Stored records
———

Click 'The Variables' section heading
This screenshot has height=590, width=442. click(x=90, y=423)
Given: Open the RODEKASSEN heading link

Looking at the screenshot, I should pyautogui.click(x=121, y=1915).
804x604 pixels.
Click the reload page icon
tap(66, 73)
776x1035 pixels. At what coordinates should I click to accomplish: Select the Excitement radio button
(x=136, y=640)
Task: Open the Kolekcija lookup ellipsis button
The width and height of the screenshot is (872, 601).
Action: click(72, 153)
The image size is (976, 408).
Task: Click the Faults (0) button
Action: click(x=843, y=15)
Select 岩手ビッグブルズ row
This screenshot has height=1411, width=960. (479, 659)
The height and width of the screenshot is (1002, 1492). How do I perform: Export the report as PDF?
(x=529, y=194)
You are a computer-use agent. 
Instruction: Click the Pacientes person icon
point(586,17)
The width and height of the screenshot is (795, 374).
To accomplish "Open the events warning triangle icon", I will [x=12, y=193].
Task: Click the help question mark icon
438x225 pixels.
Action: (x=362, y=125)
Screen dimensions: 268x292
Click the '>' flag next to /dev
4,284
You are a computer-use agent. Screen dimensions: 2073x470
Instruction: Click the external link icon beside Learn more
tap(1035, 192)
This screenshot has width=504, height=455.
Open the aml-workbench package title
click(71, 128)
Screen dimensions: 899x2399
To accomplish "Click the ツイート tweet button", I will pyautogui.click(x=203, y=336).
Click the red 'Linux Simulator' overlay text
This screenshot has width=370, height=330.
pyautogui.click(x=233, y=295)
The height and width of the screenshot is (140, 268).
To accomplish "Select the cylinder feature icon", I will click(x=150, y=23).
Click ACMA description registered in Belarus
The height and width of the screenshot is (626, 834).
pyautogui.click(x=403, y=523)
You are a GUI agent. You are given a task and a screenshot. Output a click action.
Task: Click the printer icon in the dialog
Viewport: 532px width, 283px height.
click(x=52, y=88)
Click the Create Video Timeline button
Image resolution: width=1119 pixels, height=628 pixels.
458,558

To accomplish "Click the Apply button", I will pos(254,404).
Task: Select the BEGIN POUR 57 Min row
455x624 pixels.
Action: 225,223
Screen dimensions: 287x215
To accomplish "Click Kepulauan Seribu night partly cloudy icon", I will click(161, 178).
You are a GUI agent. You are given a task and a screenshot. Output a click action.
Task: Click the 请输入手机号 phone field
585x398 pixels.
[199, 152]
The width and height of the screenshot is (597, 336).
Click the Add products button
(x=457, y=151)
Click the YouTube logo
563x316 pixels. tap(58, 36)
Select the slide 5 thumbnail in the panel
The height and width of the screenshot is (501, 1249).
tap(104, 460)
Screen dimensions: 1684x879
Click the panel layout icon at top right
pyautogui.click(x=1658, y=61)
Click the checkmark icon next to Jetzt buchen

———

**WHAT IS REQUIRED**
Among the lines above, find those that contain the word "computer" and copy them.

**ANSWER AREA**
You are a computer-use agent. 
You are a computer-use agent. Screen dimensions: 2073x470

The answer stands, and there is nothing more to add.